AL publicar una nueva edición de La Sensualidad pervertida, libro de un escritor ignorado y de otra generación, no tenemos el propósito de revelar a un autor ilustre, ni de sacar a la superficie una joya literaria.

Nada menos literario que esta obra. Luis Murguía, indudablemente, no era un literato, ni siquiera un dilettanti de la literatura, sino un curioso, un aficionado a la psicología y un crítico de una sociedad vieja, arcaica y rutinaria. Su libro, bastante paradójico, pretende ser un documento y dar una impresión exacta de la sociedad española de a fines del siglo XIX y principios del siglo XX, sociedad regida todavía por el capitalismo, el militarismo y la teocracia, y que sucumbió por completo en la Revolución de 1948. A nosotros, españoles de la segunda mitad del siglo XX, que vivimos en pleno industrialismo, nos produce una impresión de pasado lejano el ambiente que pinta Murguía. ¡Lástima que el libro no esté bien concluido y que se halle escrito a la carrera y, a veces, telegráficamente!

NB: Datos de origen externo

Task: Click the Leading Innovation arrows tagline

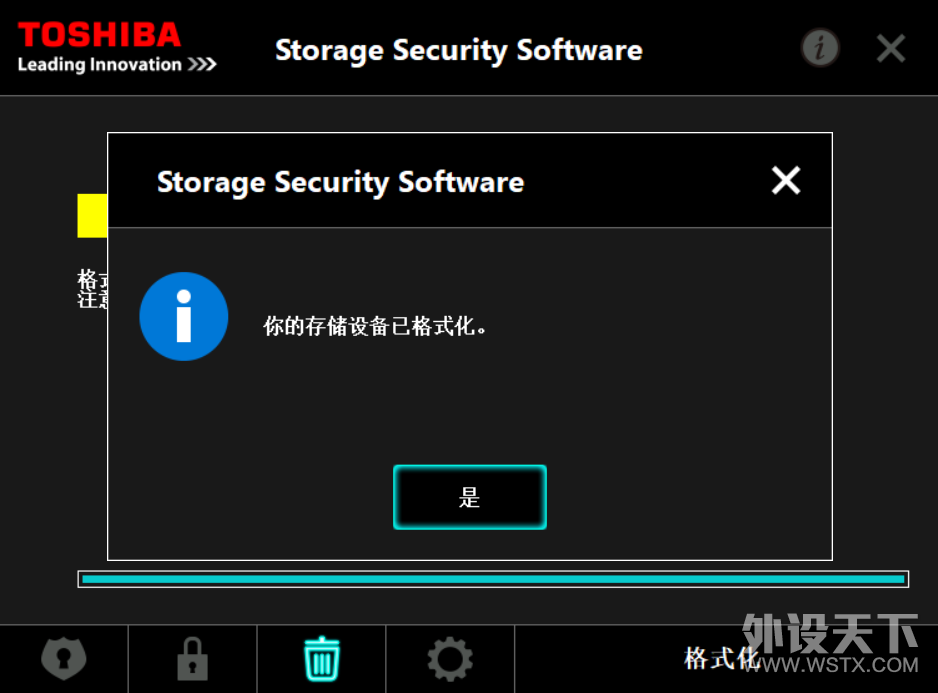Action: coord(117,64)
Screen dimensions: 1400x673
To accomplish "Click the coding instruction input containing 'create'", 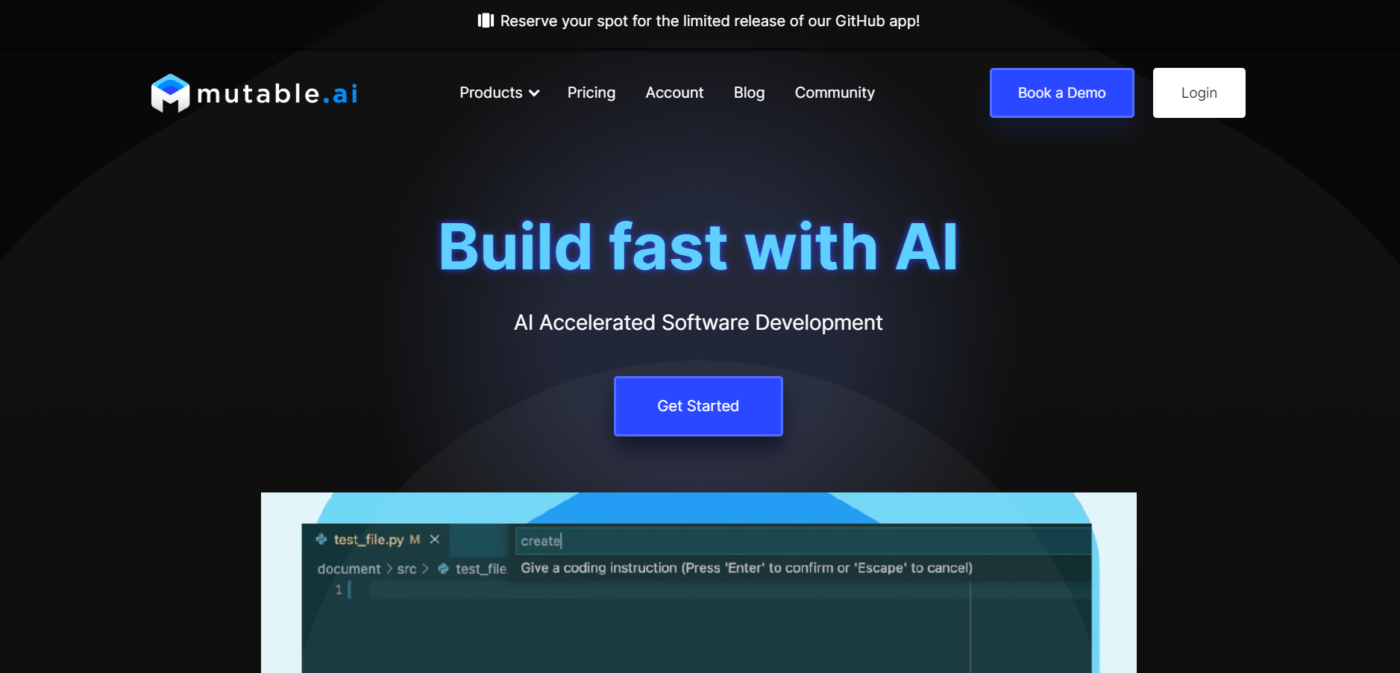I will point(800,541).

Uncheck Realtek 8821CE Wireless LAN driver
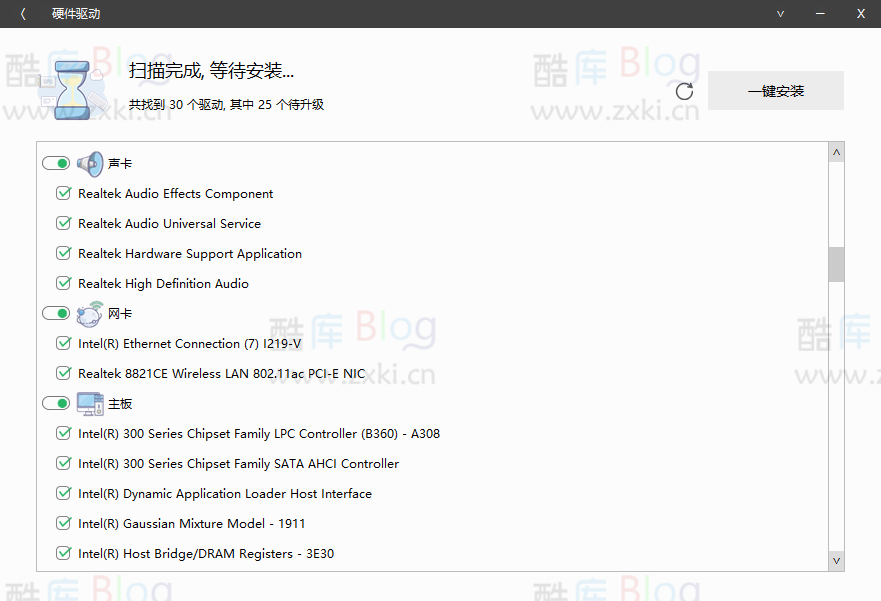(63, 372)
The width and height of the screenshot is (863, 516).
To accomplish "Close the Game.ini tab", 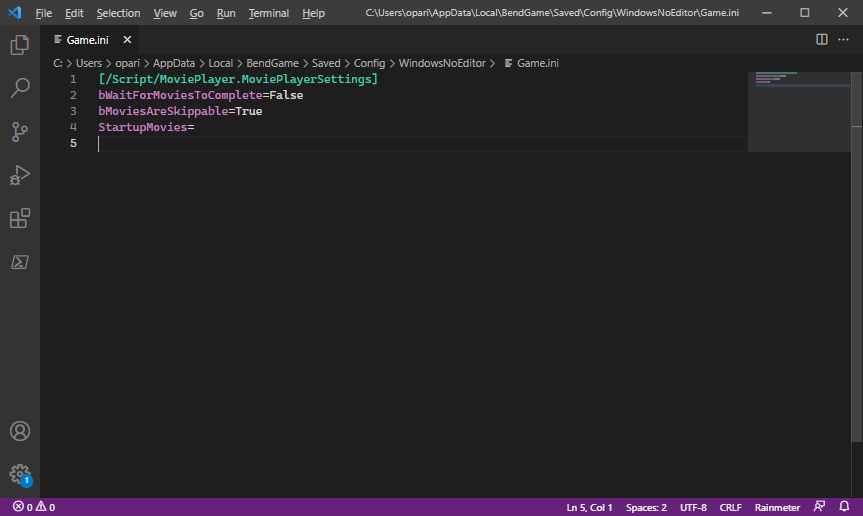I will pos(127,40).
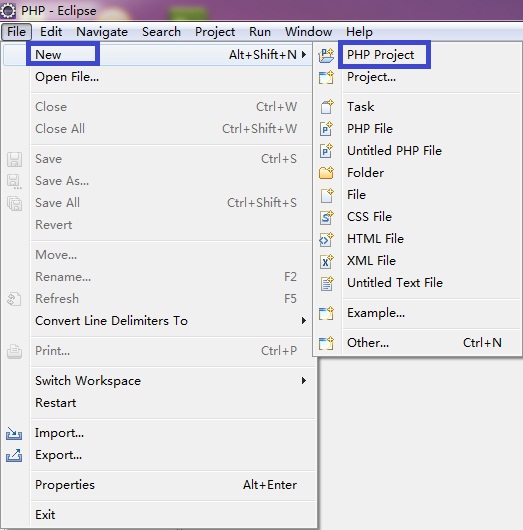
Task: Expand the Switch Workspace submenu arrow
Action: [304, 381]
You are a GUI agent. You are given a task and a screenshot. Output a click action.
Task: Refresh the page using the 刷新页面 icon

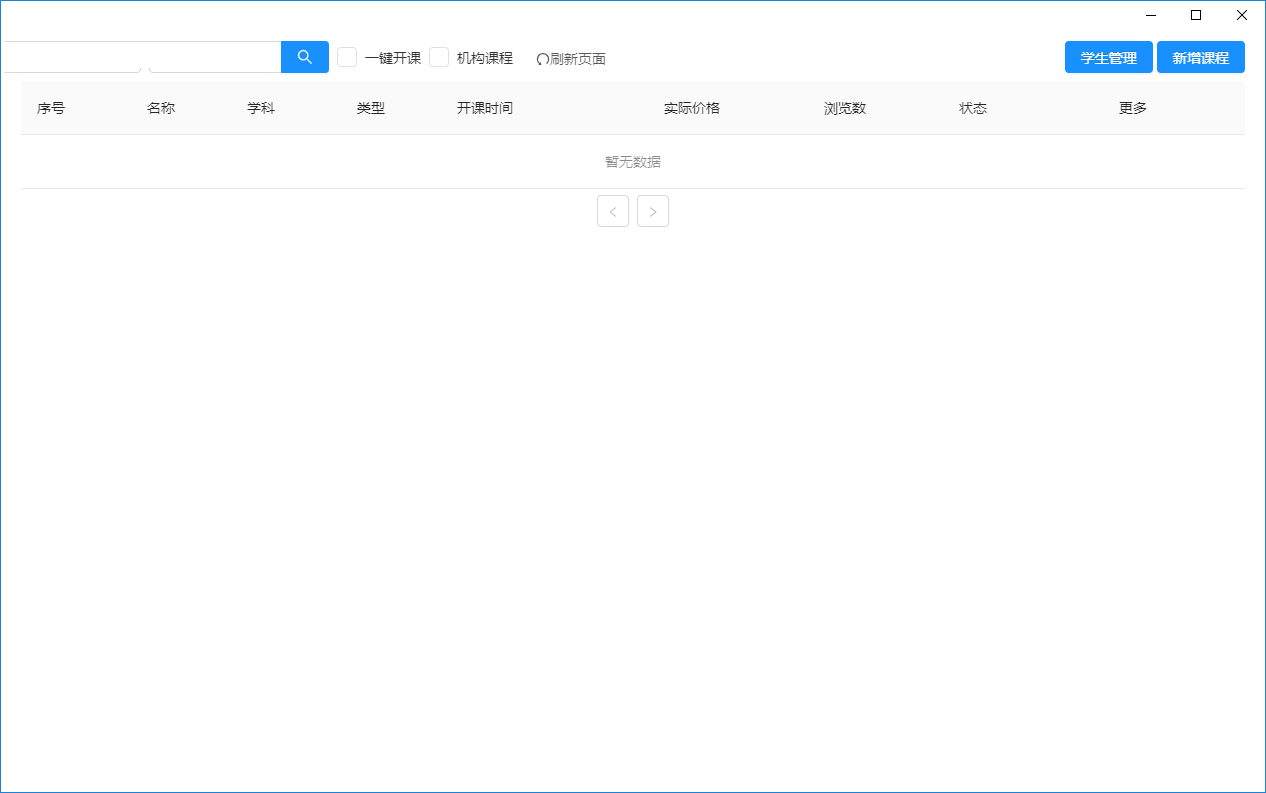pyautogui.click(x=572, y=58)
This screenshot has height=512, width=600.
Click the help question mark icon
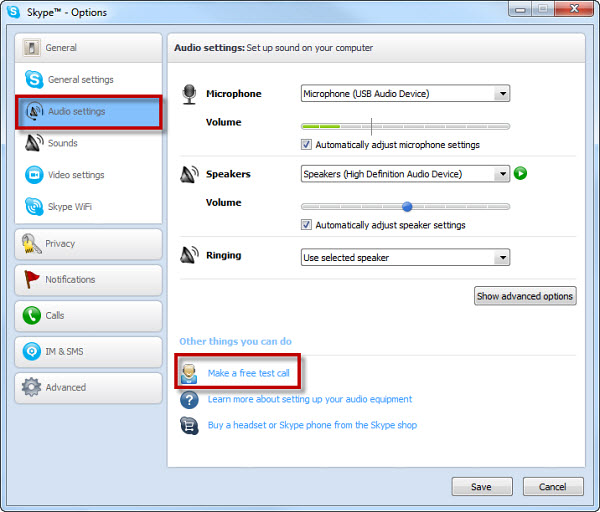click(189, 399)
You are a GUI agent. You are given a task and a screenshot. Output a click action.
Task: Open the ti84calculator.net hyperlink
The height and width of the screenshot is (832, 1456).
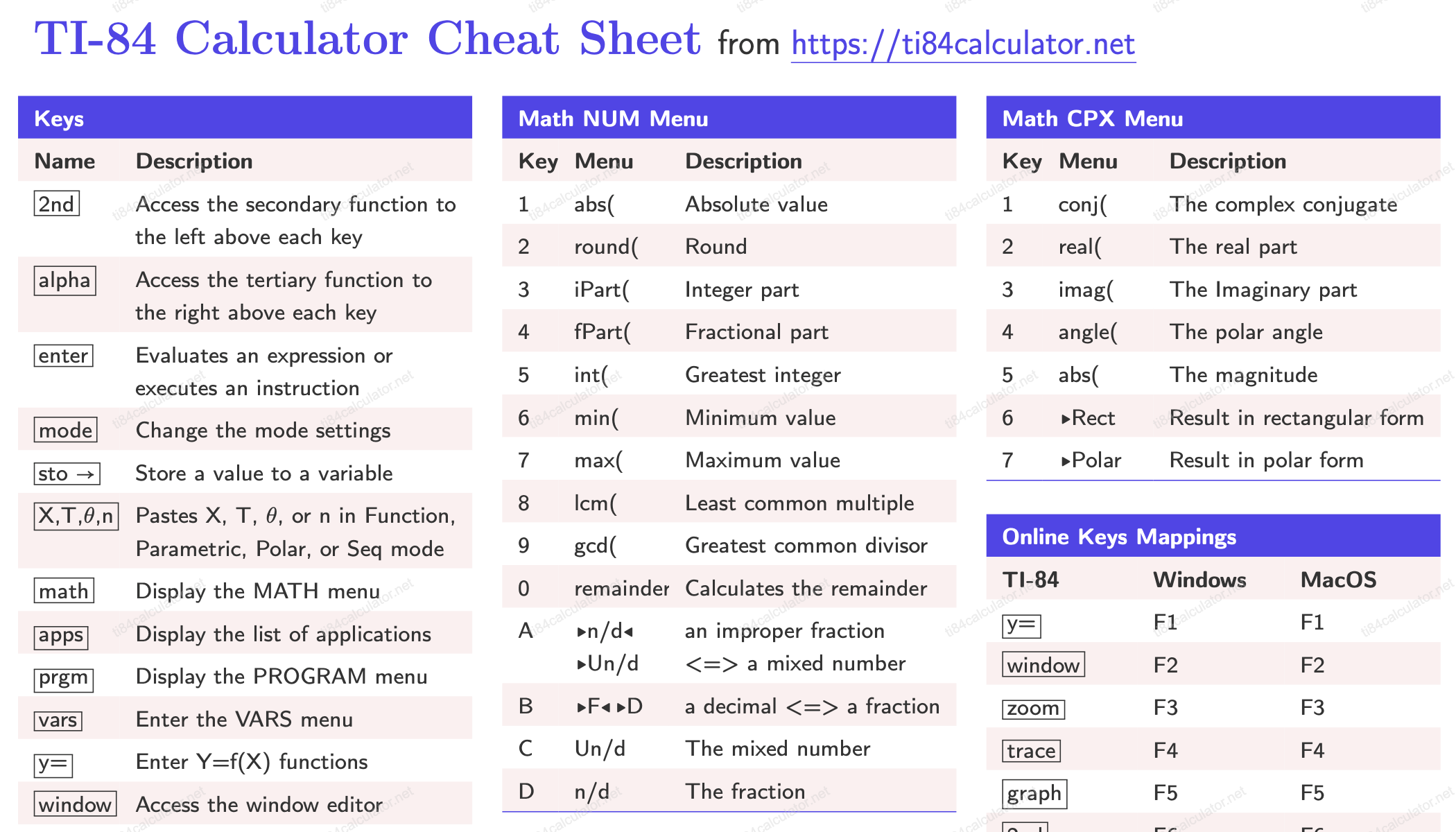963,44
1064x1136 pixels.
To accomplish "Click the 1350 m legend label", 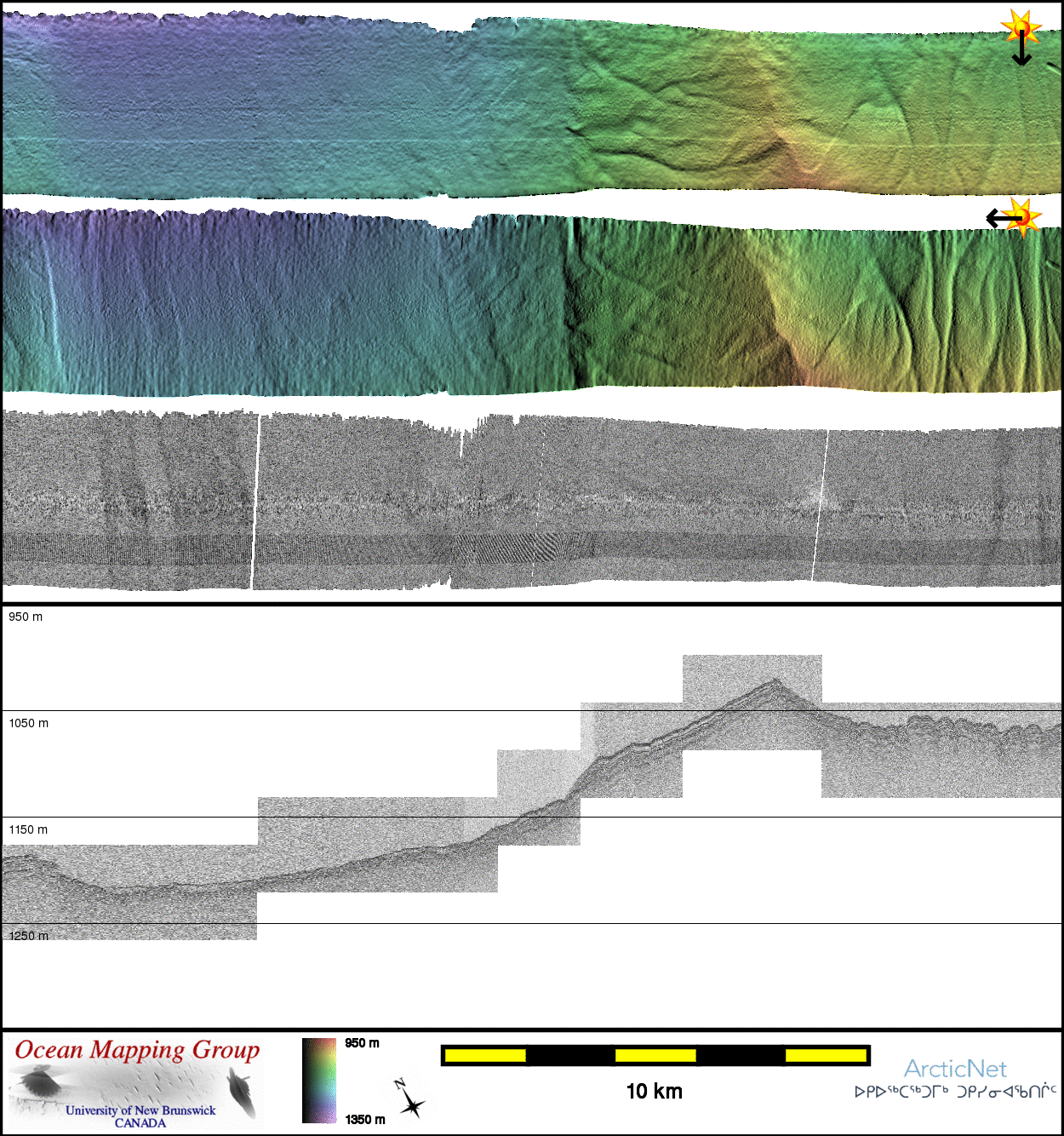I will tap(365, 1119).
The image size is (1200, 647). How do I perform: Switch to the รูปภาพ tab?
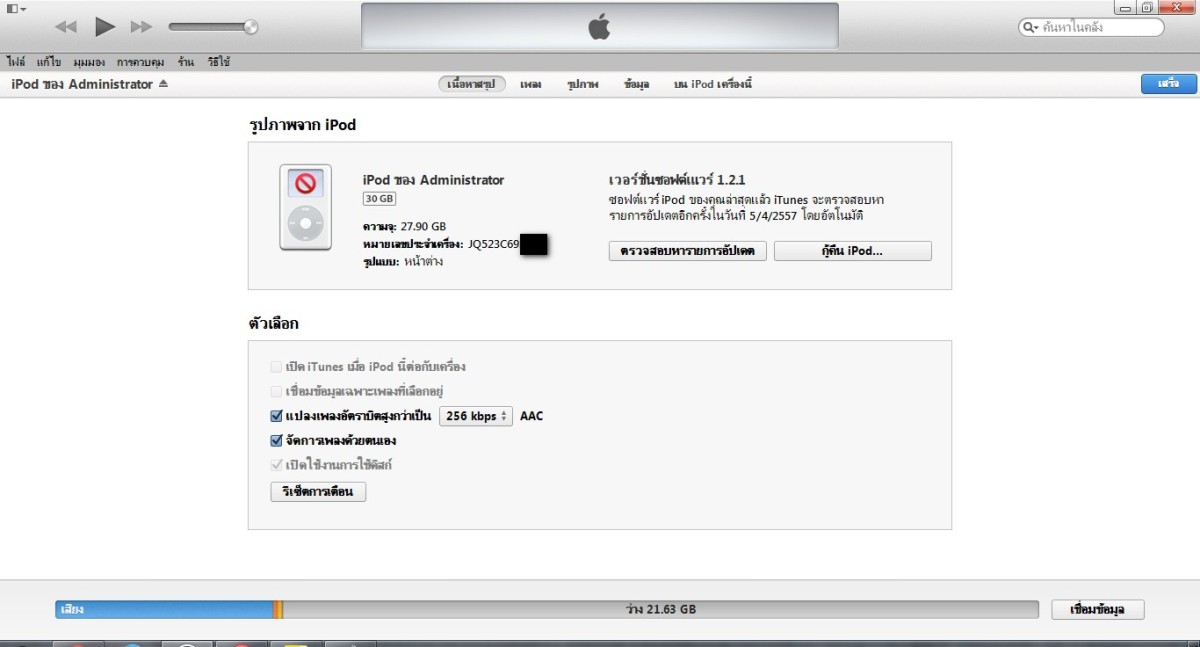pyautogui.click(x=582, y=85)

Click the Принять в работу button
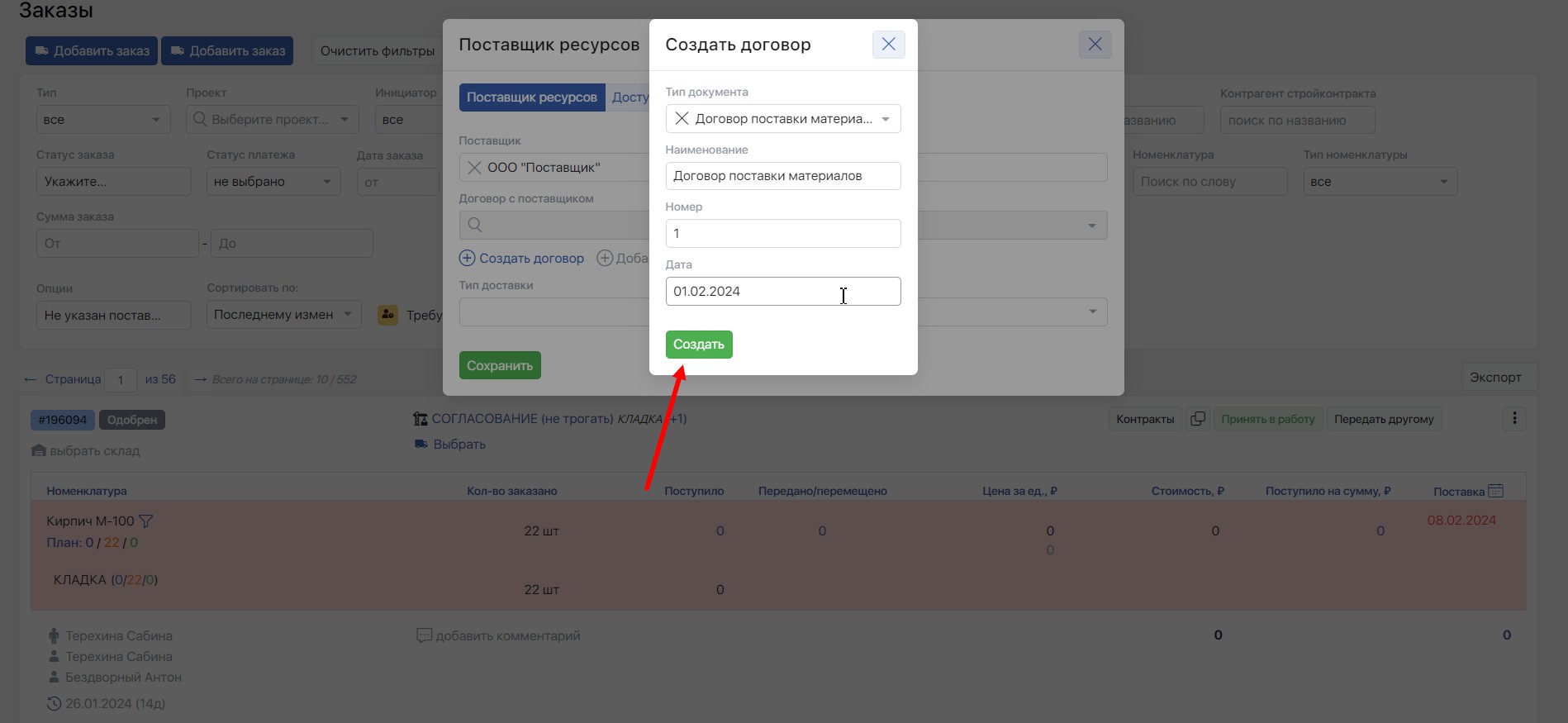(1268, 419)
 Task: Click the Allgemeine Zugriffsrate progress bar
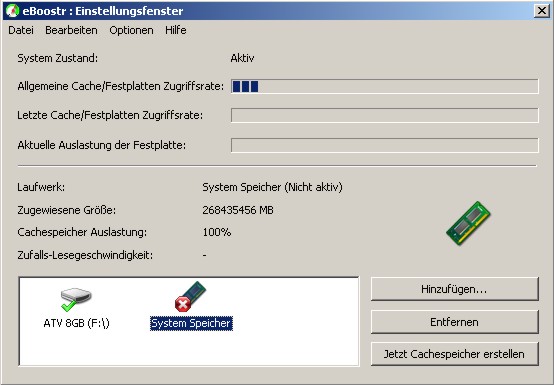pyautogui.click(x=385, y=86)
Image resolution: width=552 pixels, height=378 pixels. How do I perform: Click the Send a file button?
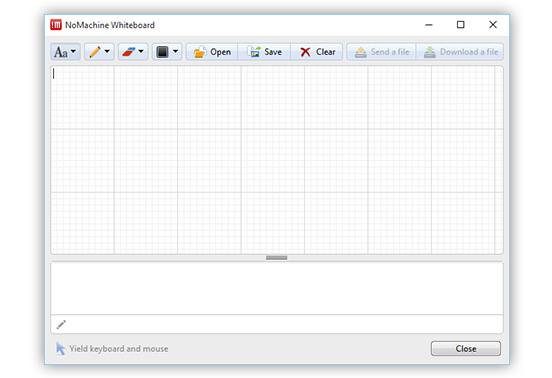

Luis Murguía, al contarnos su vida, demostró una vagabundez de pensamiento, casi siempre sin sentido y en algunas pocas ocasiones amena. Se ve que, a pesar de no tener una formación intelectual seria, nuestro autor pretendía crearse una cultura y armonizar sus ideas generales. Se ve también que Murguía no aspiró a escribir un libro artístico, sino que se dejó llevar por el placer melancólico del recuerdo.

De Luis Murguía, hombre, no sabemos más que lo que él nos cuenta de sí mismo: que fue un curioso de muchas cosas, un sentimental, un cínico y un pequeño buscador de almas.

Comprobar qué grado de verdad hay en lo que dice, es imposible. Su libro termina al llegar él a las proximidades de la vejez. ¿Qué hizo luego nuestro autor? Lo ignoramos.

Por lo mismo que desconocemos en absoluto su final, quisiéramos saber cómo acabó la vida, qué hizo en la vejez este hombre de un espíritu crítico y negativo, melancólico y descontento; pero no hemos llegado a obtener el menor dato acerca de su existencia fuera de su libro.

Así, pues, nos contentaremos con lo que él dice y le dejaremos en el uso de la palabra.